__Instructions for the task__: Transcribe exactly, and without pictures, only the lines from the one bearing "Click the 9 replies count" through the final line of the data below.

(Source records)
.....
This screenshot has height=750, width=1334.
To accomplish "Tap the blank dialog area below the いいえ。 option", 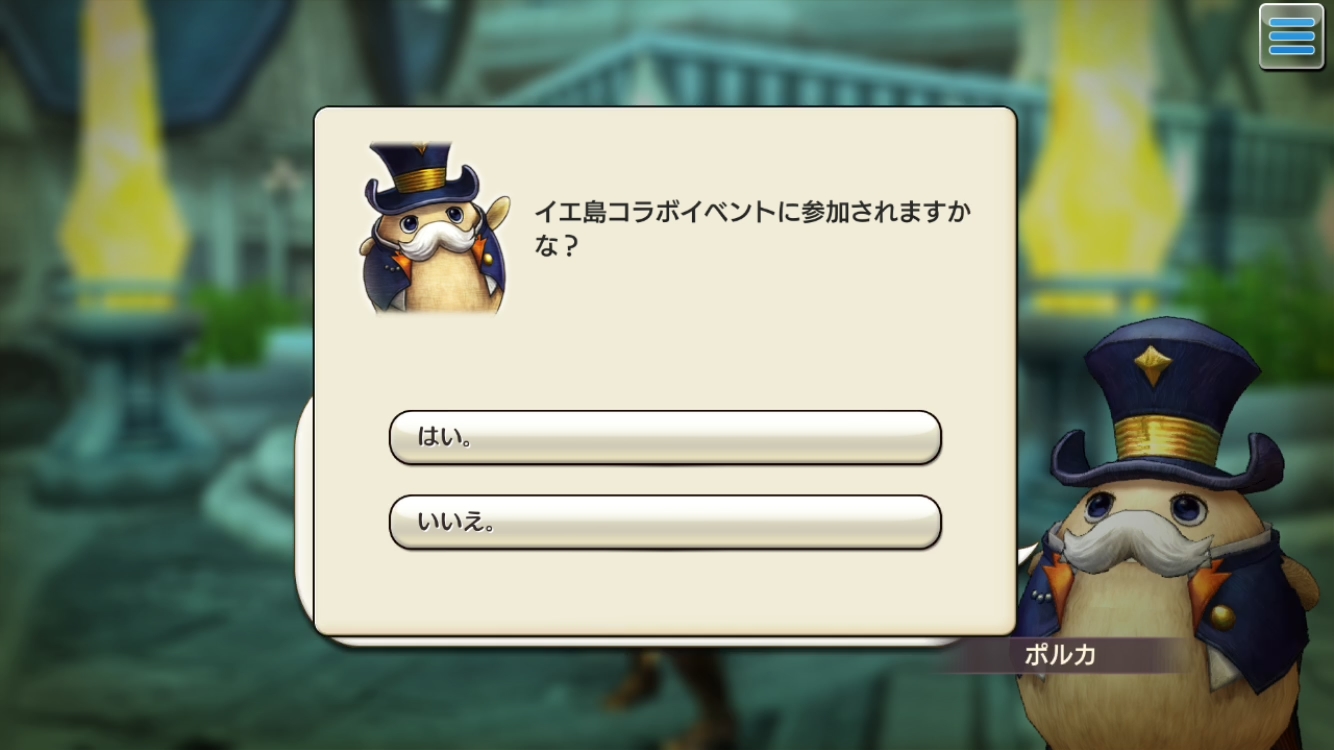I will click(665, 590).
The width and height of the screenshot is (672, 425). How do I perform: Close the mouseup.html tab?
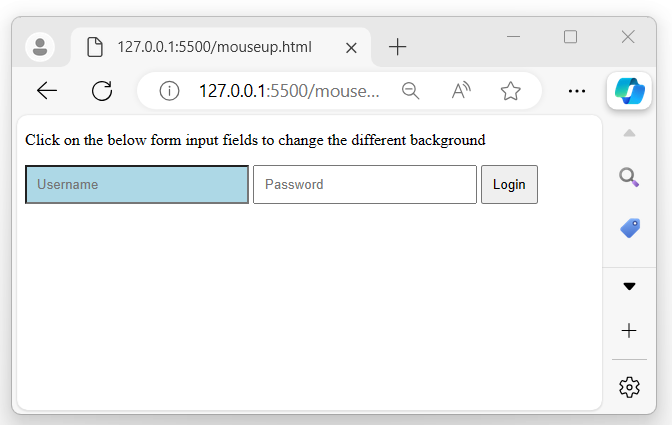tap(351, 47)
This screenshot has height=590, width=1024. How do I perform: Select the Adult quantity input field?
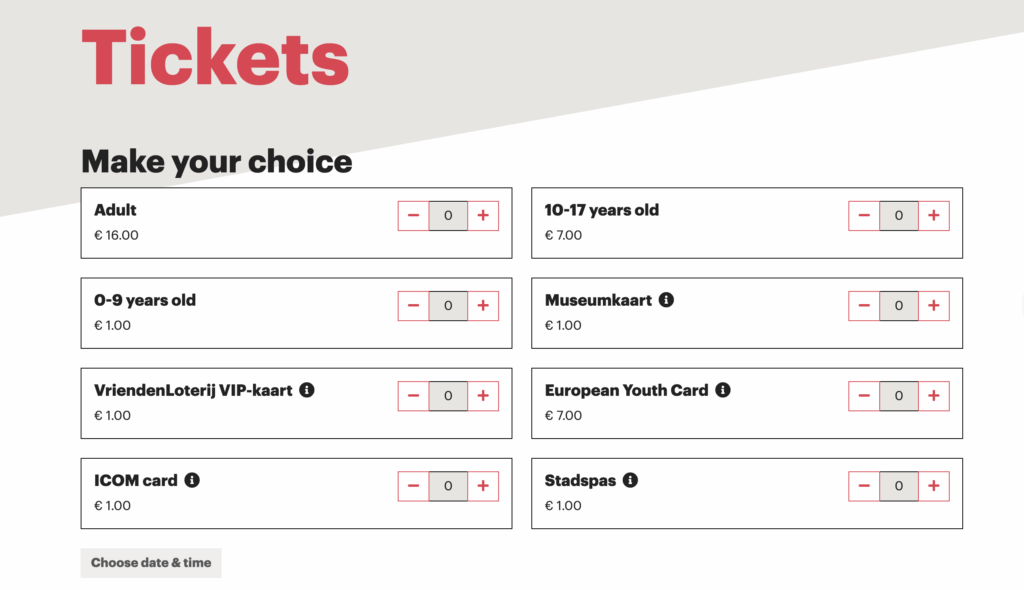(x=448, y=215)
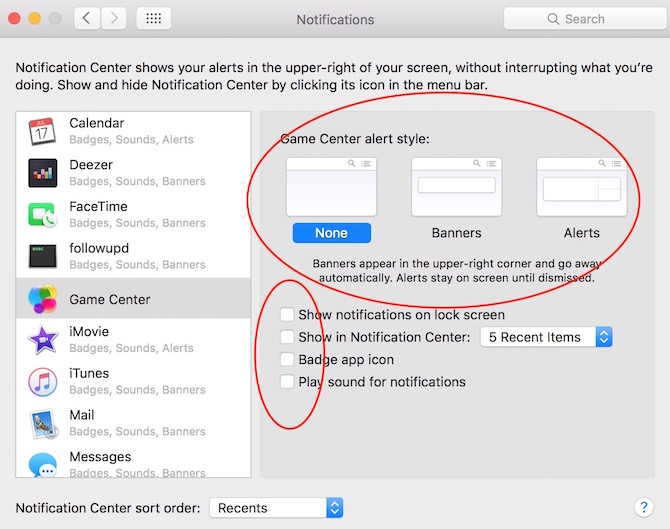Click the Search field
Viewport: 670px width, 529px height.
pos(581,19)
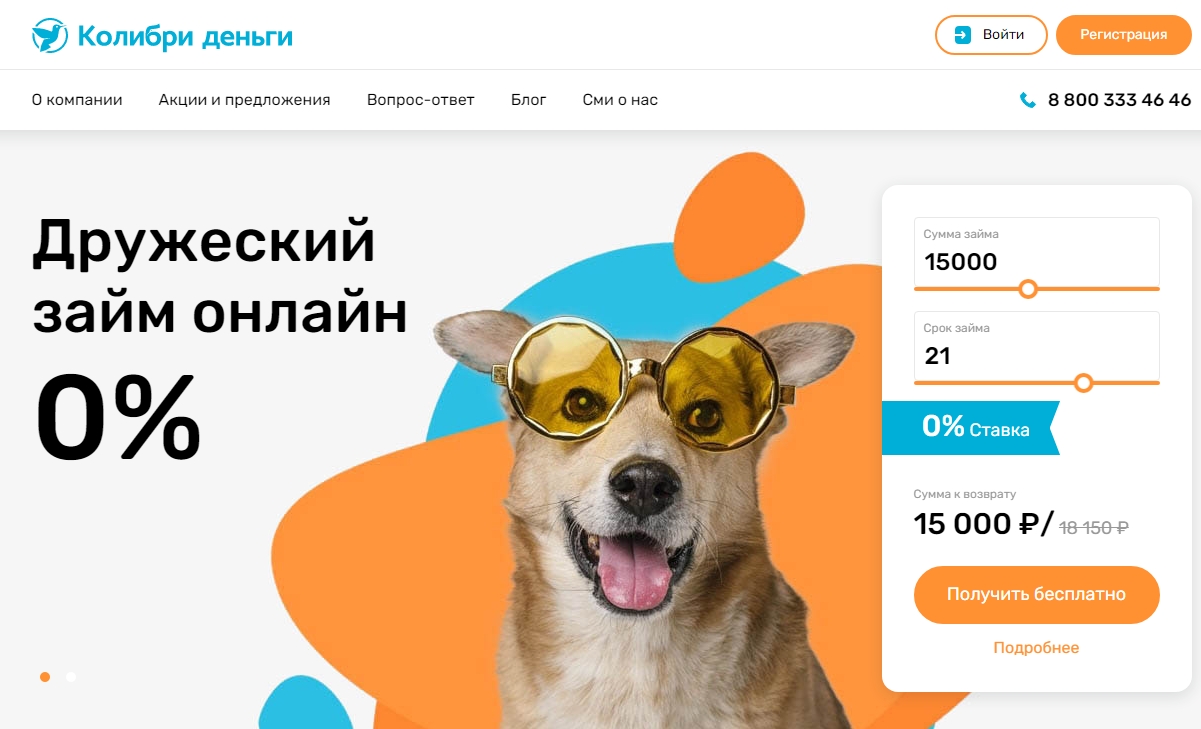Image resolution: width=1201 pixels, height=729 pixels.
Task: Open Сми о нас page
Action: pos(620,100)
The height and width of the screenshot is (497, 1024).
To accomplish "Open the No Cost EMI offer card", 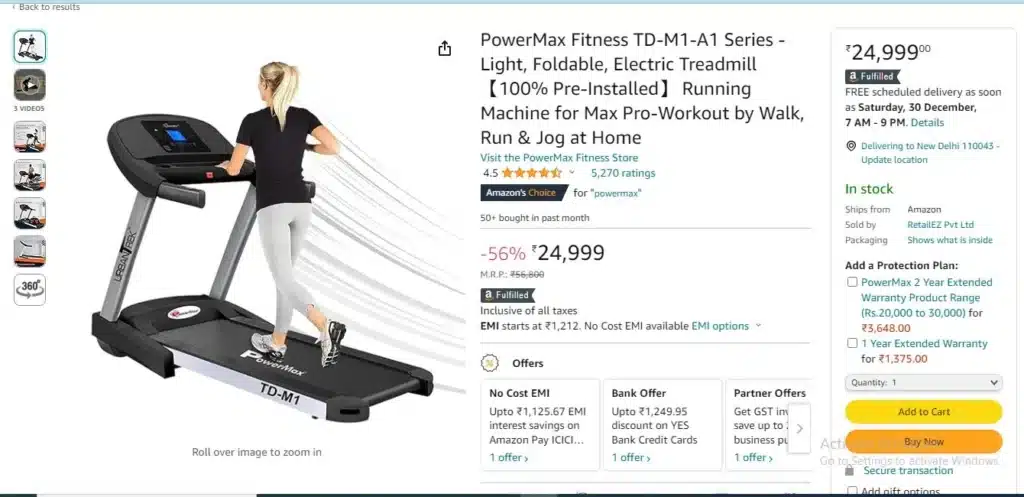I will (540, 425).
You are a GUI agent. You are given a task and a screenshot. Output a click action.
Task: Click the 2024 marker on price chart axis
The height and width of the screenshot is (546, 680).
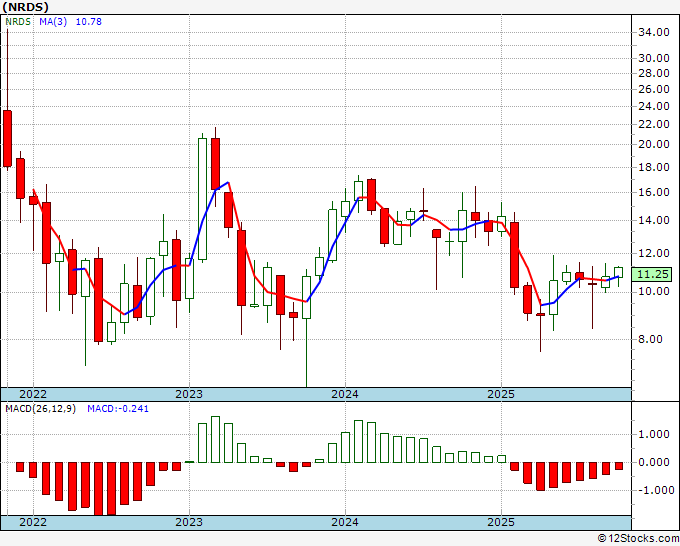pyautogui.click(x=345, y=394)
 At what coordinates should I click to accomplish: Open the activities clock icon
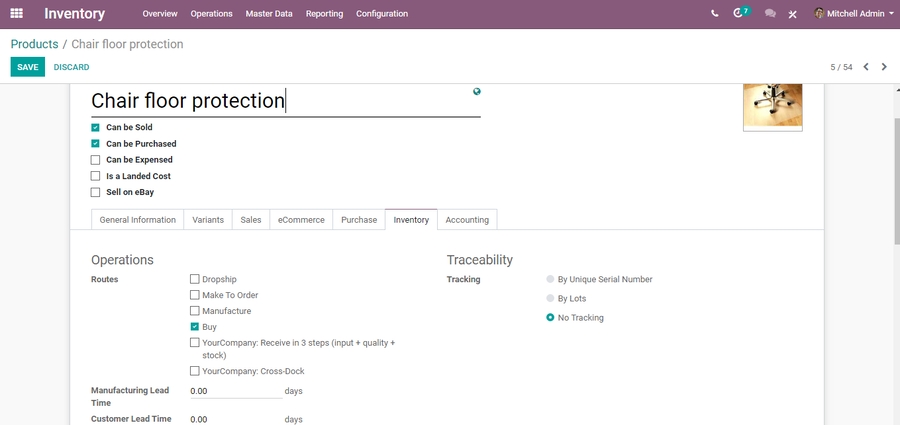(739, 14)
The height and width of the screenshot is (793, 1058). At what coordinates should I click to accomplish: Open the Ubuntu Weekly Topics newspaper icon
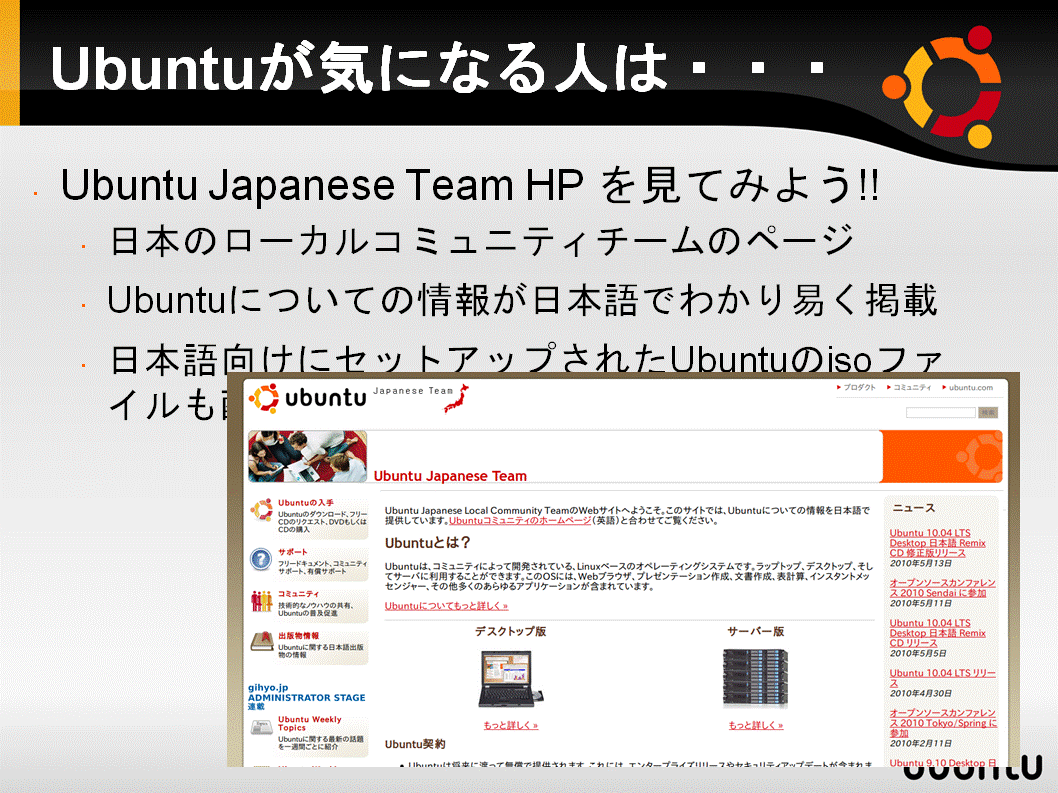click(x=262, y=728)
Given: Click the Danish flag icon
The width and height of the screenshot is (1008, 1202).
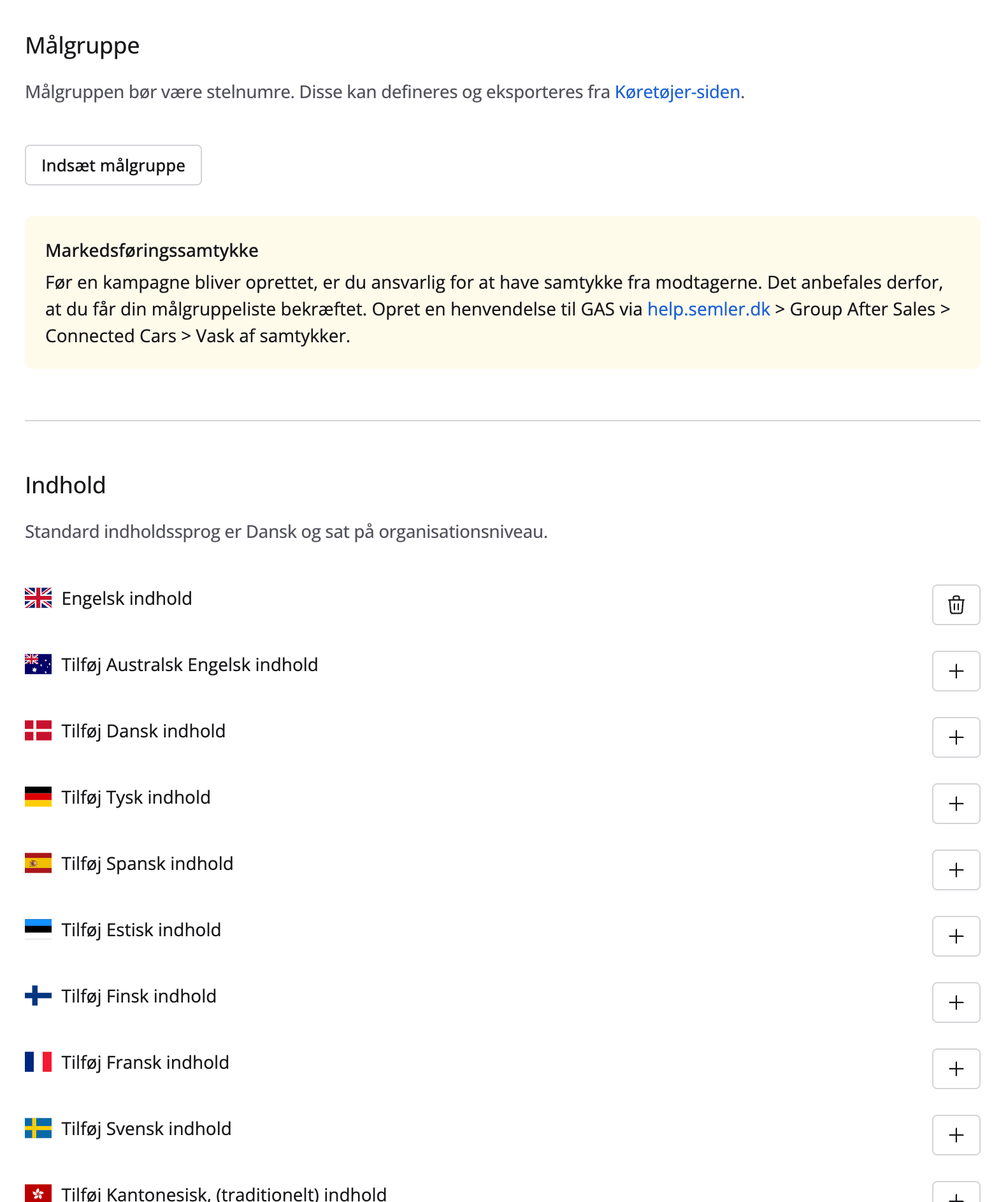Looking at the screenshot, I should [38, 730].
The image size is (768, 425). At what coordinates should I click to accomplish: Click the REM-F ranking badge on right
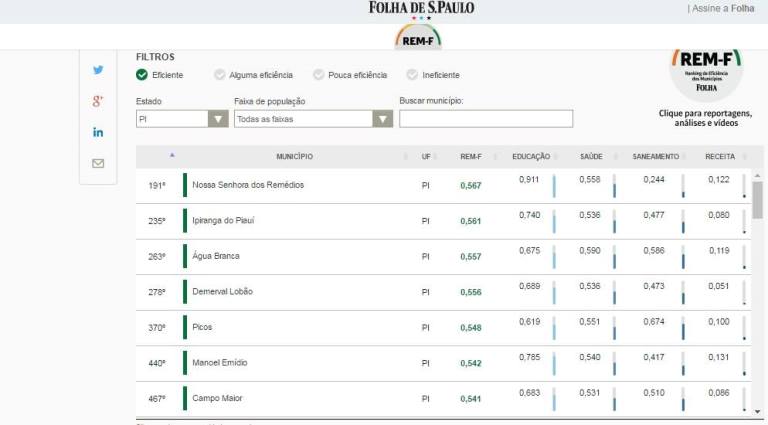pos(706,72)
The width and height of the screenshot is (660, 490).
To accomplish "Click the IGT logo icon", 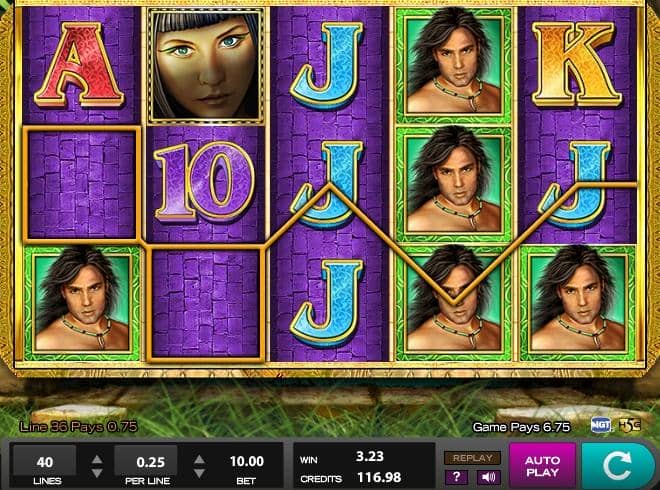I will click(601, 425).
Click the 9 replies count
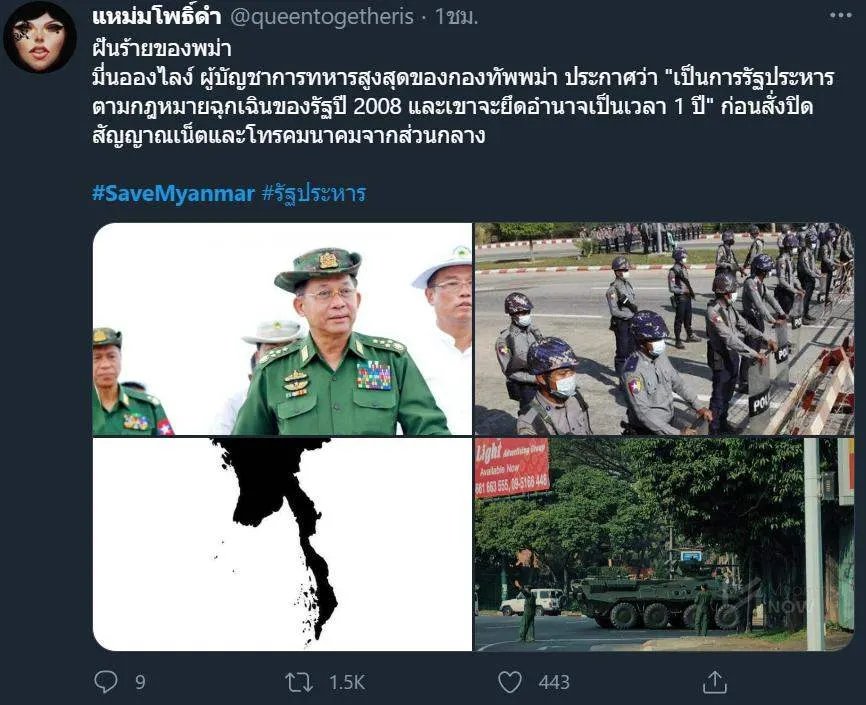Viewport: 866px width, 705px height. click(140, 682)
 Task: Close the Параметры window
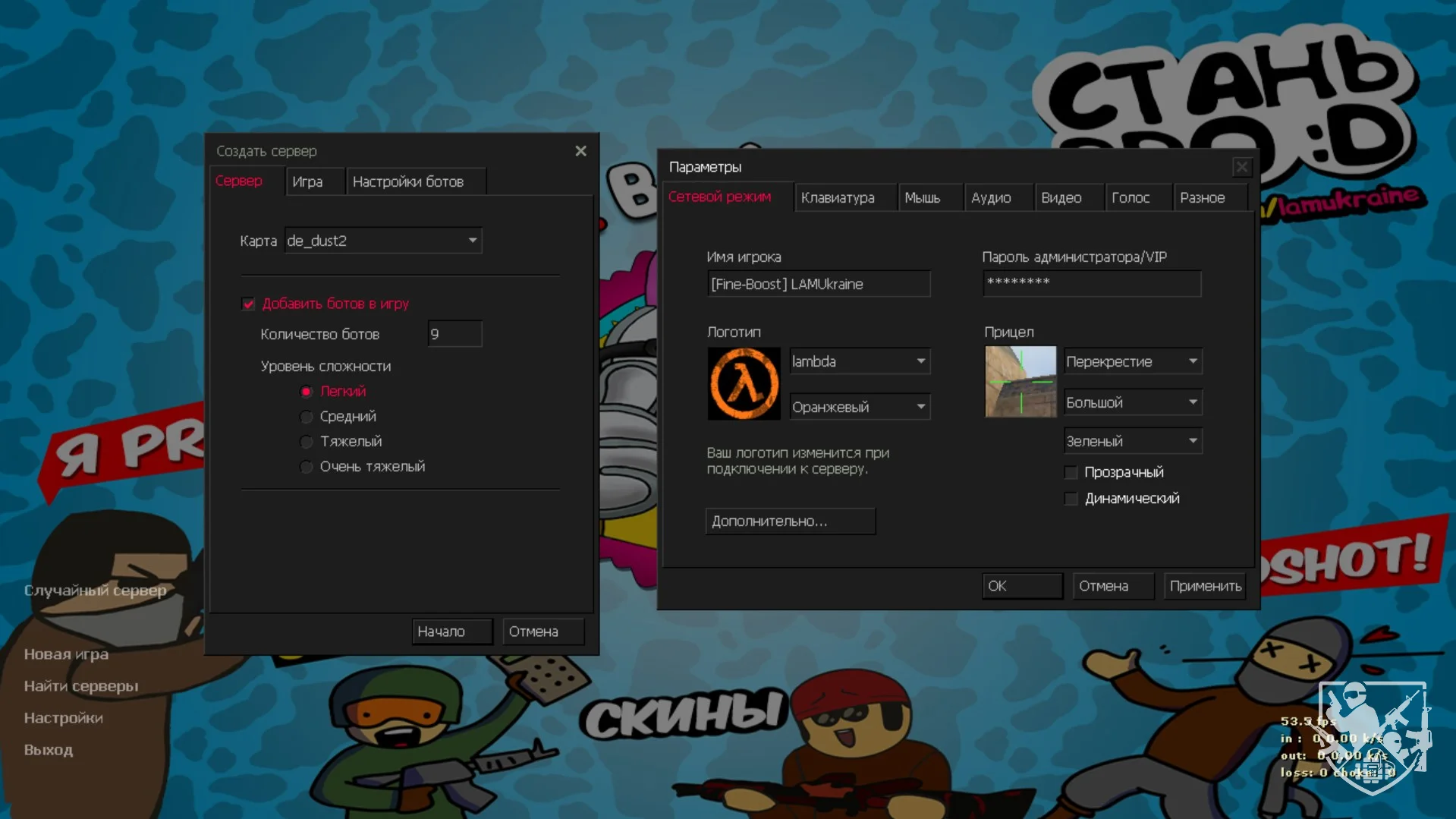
.....
__Answer to this task__:
Click the 9 replies count
Viewport: 866px width, 705px height. click(140, 682)
 Task: Close the Параметры window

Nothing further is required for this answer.